Directions for this task —
Set down only the lines from the one containing "Tap the Android home circle button" through the final line of the entries below, exactly as they stand, with no pictures.
[Start of Attachment]
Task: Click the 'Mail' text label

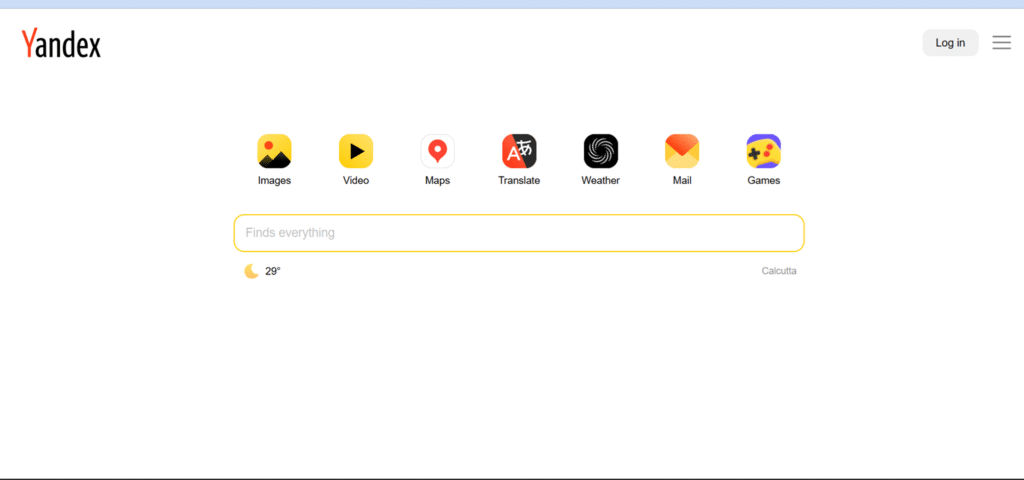Action: [682, 181]
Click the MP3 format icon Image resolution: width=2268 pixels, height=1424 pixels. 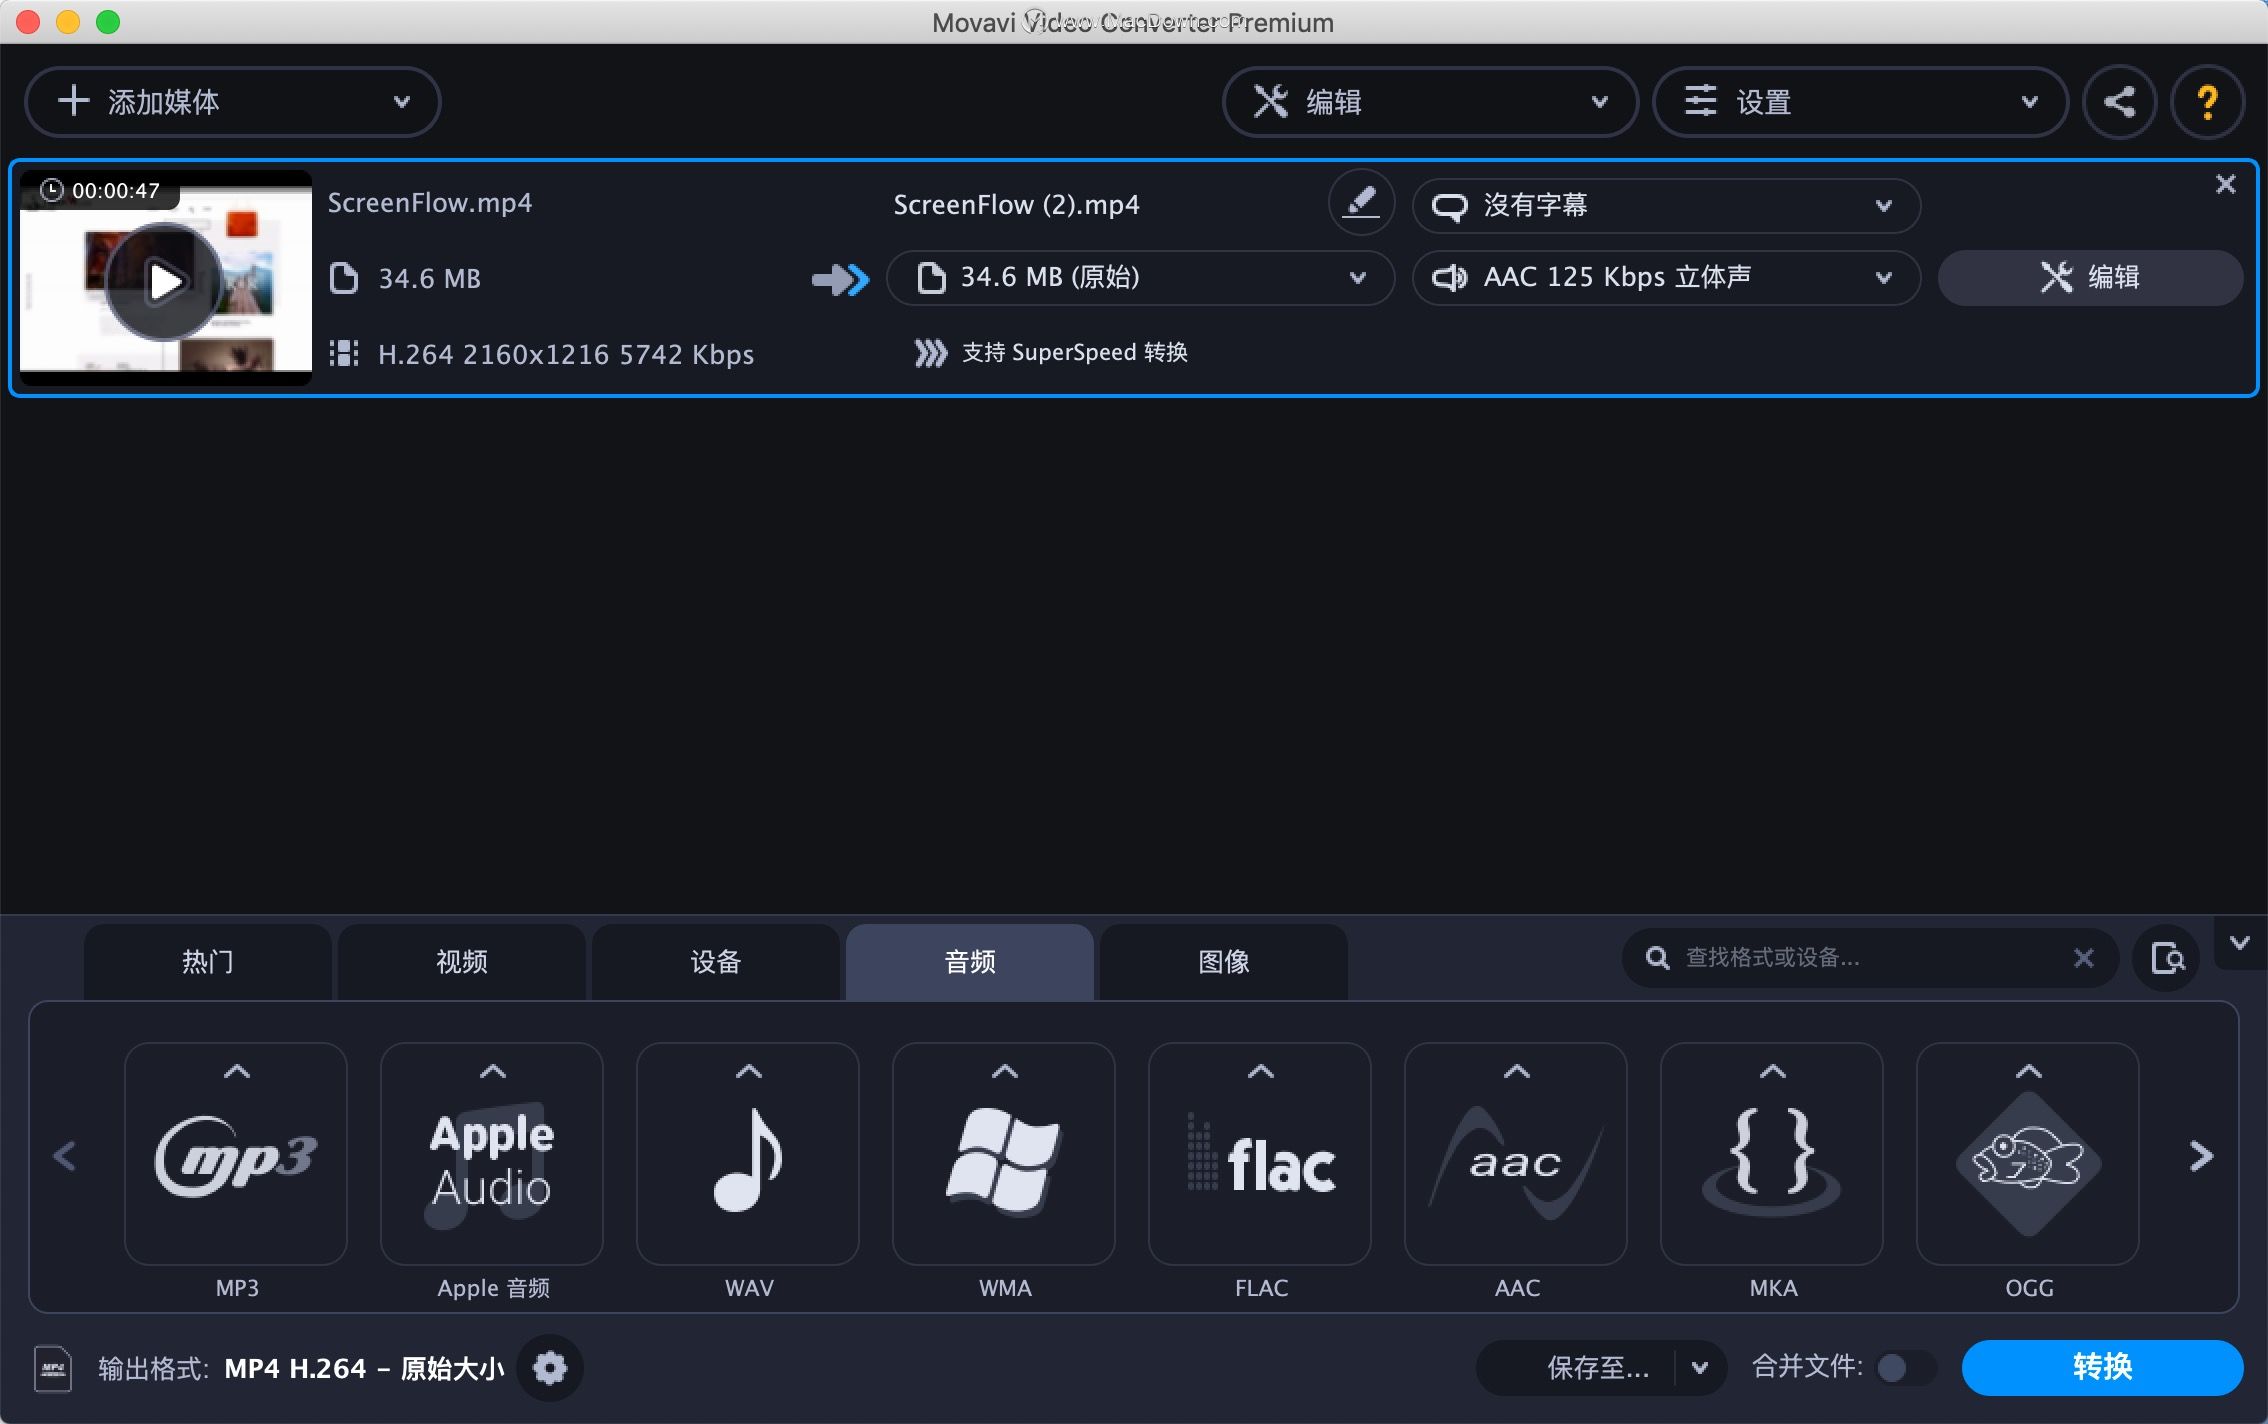pos(236,1155)
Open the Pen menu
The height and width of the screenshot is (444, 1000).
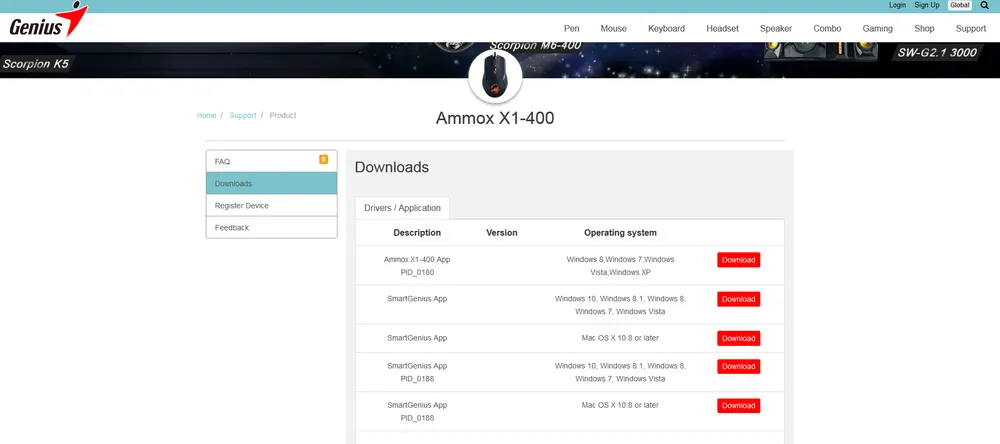[x=572, y=29]
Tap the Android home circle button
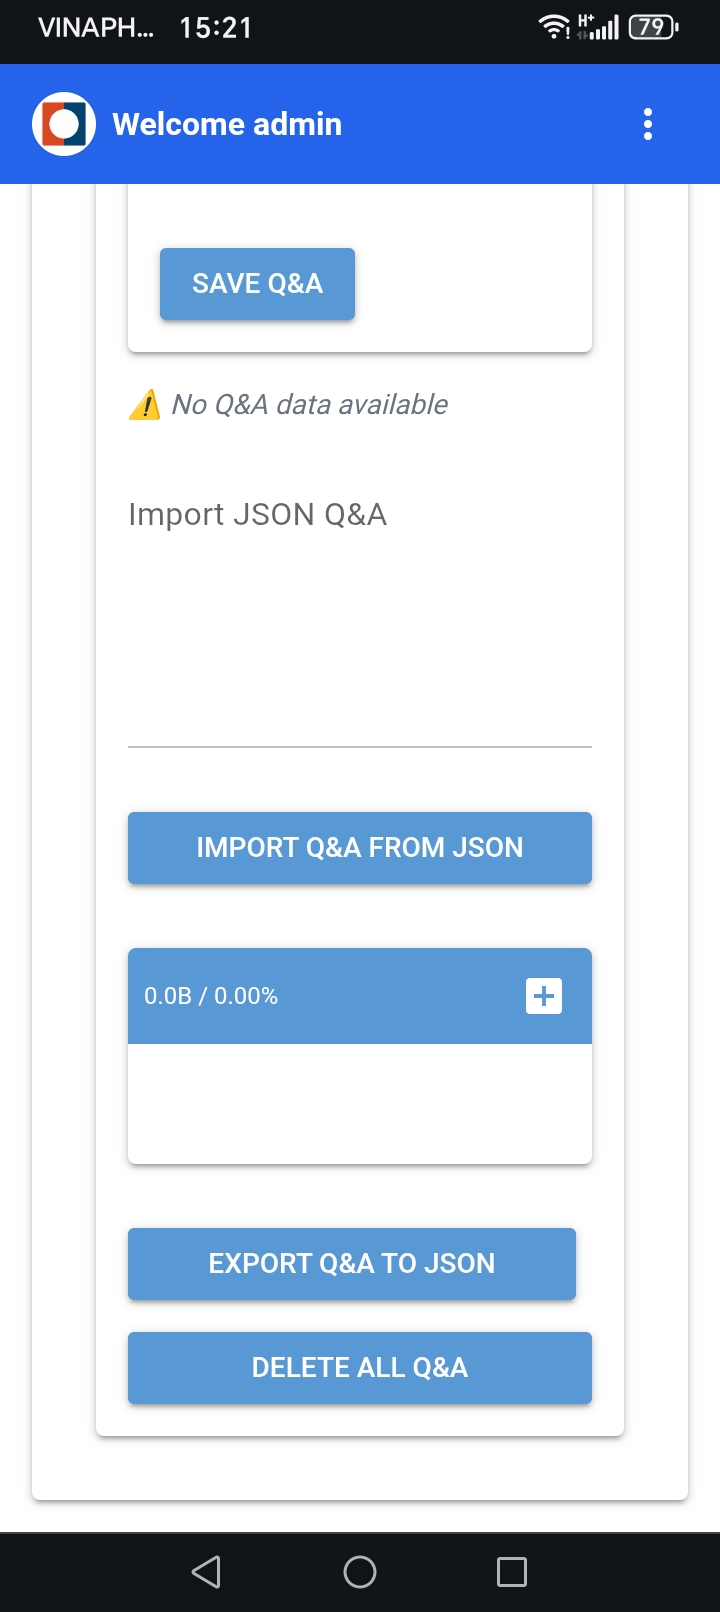Viewport: 720px width, 1612px height. 360,1572
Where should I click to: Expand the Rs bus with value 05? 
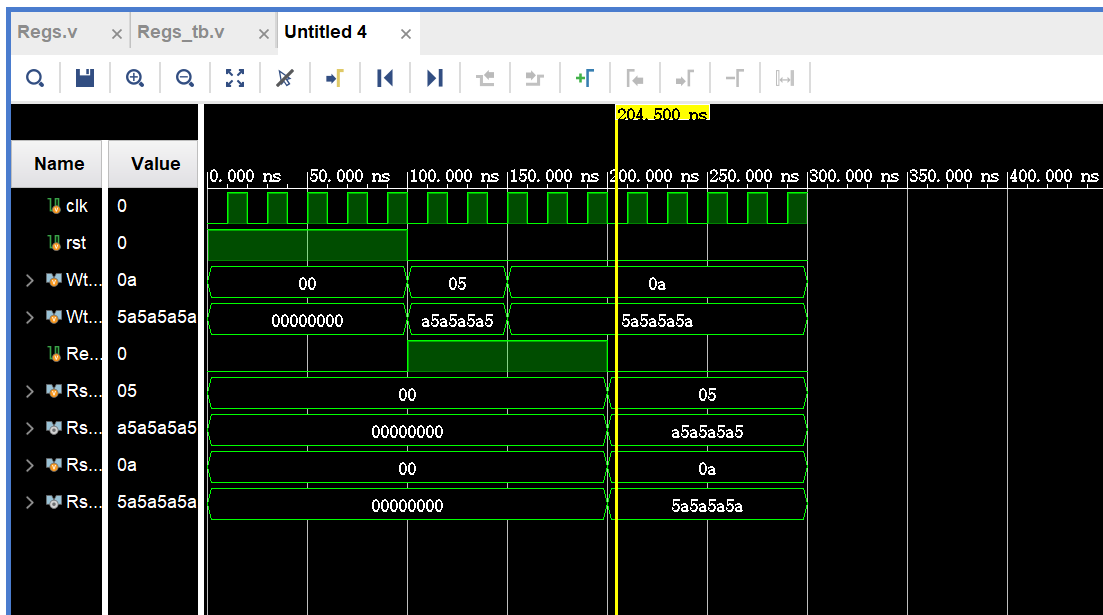(30, 392)
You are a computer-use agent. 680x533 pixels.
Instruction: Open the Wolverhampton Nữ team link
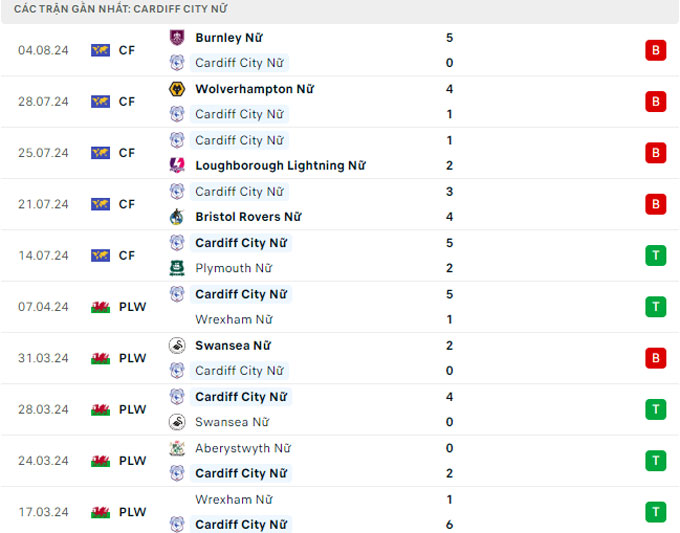[254, 89]
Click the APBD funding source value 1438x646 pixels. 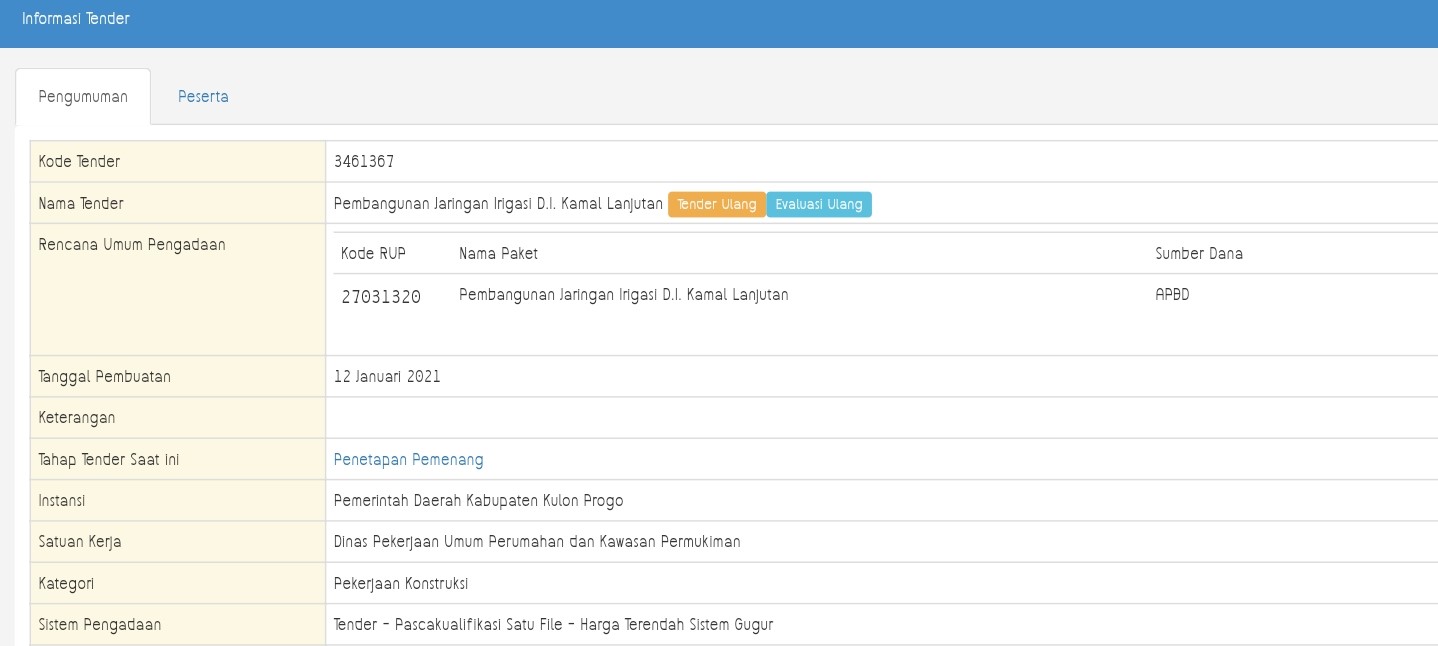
[End of Attachment]
Task answer —
Tap the Android home circle button
Viewport: 720px width, 1612px height. 360,1572
Where should I click to: Expand the Rs bus with value 05? 
(30, 392)
You are a computer-use agent. 680x533 pixels.
Instruction: Open the Wolverhampton Nữ team link
[254, 89]
Click the APBD funding source value 1438x646 pixels. 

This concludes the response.